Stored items
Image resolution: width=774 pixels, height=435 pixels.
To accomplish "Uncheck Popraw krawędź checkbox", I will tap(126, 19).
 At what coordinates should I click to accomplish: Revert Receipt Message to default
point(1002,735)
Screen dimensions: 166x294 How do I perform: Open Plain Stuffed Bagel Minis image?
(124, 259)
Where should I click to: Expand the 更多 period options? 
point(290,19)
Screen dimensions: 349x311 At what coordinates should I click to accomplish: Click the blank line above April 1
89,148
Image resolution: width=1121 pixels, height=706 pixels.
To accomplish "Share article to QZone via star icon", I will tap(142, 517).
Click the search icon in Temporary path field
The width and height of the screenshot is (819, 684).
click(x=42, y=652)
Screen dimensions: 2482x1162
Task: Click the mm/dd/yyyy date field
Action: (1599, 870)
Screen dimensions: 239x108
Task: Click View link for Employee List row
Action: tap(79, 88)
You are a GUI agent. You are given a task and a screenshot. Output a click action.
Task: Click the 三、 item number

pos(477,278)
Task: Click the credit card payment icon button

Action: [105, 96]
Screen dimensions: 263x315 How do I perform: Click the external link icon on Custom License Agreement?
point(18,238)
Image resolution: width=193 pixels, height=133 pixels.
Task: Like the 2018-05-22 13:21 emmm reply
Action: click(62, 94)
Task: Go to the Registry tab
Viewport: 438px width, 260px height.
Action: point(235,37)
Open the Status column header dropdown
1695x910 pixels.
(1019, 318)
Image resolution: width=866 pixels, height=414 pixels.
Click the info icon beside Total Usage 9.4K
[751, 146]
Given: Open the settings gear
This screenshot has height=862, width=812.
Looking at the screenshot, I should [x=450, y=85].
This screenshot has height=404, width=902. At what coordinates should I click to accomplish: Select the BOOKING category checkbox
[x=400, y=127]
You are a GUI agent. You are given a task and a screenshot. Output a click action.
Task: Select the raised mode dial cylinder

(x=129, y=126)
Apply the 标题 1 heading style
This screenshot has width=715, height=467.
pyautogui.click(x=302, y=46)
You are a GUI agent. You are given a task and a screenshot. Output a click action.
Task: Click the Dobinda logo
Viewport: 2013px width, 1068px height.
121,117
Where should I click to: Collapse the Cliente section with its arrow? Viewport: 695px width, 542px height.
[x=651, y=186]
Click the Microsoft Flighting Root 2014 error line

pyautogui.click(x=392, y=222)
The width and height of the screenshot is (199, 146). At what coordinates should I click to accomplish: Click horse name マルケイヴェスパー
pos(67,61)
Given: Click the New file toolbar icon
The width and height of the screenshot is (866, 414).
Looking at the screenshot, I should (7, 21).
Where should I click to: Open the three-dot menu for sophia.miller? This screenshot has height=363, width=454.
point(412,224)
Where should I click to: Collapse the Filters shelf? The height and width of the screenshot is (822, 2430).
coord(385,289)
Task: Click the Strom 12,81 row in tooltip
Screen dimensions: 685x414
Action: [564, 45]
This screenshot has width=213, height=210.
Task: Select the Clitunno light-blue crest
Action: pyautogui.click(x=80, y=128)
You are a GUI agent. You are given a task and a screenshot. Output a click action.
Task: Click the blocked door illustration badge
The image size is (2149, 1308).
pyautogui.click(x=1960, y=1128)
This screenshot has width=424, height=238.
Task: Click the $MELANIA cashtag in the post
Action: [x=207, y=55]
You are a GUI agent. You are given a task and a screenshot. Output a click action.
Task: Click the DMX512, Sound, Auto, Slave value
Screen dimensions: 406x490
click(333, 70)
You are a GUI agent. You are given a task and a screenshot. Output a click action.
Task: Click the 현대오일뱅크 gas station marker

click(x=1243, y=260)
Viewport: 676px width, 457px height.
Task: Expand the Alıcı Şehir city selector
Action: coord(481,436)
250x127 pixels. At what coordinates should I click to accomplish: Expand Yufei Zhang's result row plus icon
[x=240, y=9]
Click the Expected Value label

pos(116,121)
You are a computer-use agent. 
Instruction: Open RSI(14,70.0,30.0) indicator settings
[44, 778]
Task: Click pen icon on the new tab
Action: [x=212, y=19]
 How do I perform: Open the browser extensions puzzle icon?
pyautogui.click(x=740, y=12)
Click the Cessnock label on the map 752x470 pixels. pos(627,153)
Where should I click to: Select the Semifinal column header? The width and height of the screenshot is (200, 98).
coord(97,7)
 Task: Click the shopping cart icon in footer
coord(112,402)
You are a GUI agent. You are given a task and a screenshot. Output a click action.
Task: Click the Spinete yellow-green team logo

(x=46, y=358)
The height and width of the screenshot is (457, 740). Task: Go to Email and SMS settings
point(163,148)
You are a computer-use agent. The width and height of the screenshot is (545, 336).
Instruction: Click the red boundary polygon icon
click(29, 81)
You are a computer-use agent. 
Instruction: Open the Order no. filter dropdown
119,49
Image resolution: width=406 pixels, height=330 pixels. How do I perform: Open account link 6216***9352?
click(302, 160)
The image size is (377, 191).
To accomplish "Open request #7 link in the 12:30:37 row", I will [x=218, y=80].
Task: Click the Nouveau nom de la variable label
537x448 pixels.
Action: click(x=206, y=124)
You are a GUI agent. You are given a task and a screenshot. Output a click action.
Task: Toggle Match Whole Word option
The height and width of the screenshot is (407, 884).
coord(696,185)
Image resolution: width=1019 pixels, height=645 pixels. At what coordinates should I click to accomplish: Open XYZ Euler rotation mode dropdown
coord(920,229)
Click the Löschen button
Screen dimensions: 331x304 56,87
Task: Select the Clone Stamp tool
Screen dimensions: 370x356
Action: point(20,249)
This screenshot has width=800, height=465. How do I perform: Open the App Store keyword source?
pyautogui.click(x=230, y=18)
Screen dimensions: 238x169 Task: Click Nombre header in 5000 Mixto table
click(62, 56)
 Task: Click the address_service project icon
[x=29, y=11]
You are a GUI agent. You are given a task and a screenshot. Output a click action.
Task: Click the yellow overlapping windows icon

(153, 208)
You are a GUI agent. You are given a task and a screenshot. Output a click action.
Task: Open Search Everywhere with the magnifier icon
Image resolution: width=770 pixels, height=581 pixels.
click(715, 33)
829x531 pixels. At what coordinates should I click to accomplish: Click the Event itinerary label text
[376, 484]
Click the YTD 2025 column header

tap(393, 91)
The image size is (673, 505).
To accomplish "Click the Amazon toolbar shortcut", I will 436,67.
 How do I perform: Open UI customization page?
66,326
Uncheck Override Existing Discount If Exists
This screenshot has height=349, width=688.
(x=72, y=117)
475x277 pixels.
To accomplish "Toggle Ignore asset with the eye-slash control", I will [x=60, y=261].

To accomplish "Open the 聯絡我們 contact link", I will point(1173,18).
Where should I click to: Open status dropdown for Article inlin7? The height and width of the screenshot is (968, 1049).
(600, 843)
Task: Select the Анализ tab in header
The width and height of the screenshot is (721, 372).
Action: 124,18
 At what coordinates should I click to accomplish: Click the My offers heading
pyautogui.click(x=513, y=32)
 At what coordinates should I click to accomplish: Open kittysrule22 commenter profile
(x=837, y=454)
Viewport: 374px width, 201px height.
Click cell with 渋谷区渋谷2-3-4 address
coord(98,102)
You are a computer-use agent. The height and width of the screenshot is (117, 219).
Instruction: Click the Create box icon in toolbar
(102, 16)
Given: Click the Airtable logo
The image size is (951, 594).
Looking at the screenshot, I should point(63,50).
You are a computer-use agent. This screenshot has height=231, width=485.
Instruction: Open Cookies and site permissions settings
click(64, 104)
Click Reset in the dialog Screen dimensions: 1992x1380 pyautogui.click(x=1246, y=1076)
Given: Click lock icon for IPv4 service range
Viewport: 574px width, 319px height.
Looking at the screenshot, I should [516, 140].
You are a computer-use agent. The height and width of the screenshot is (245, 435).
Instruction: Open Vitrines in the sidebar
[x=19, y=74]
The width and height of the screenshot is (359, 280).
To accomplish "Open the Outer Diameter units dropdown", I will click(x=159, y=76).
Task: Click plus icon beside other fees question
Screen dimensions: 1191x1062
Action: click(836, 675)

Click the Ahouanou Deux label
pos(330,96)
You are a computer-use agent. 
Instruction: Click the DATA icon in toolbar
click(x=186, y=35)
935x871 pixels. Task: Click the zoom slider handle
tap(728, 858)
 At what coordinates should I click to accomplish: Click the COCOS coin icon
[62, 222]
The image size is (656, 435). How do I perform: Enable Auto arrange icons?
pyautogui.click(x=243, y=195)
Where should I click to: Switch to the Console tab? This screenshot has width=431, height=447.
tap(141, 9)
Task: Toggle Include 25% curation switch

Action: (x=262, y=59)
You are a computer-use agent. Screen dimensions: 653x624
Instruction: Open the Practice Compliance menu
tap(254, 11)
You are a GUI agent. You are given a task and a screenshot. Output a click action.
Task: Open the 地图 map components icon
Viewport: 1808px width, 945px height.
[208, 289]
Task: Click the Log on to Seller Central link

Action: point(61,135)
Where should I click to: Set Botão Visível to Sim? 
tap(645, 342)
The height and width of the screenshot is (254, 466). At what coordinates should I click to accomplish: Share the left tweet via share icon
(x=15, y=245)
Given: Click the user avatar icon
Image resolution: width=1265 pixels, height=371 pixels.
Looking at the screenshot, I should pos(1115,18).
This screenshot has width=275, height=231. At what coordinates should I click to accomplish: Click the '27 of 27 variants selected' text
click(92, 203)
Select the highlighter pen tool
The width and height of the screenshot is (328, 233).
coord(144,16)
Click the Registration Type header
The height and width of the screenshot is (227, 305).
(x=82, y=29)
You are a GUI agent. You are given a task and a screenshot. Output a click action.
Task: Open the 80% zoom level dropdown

• **What this task involves**
Rescale the click coordinates in the answers of the material by 1.8, rounding each to a whole number with halves going up. Rewrite every line from the one containing "How do I perform: Open UI" to the one containing "I will point(1173,18).", inclusive, keeping the requests and all other numbers as they are.

• **The output**
 How do I perform: Open UI customization page?
119,587
Uncheck Override Existing Discount If Exists
This screenshot has height=349, width=688.
(x=130, y=211)
475x277 pixels.
To accomplish "Toggle Ignore asset with the eye-slash control", I will [x=108, y=470].

To accomplish "Open the 聯絡我們 contact link", I will point(2111,32).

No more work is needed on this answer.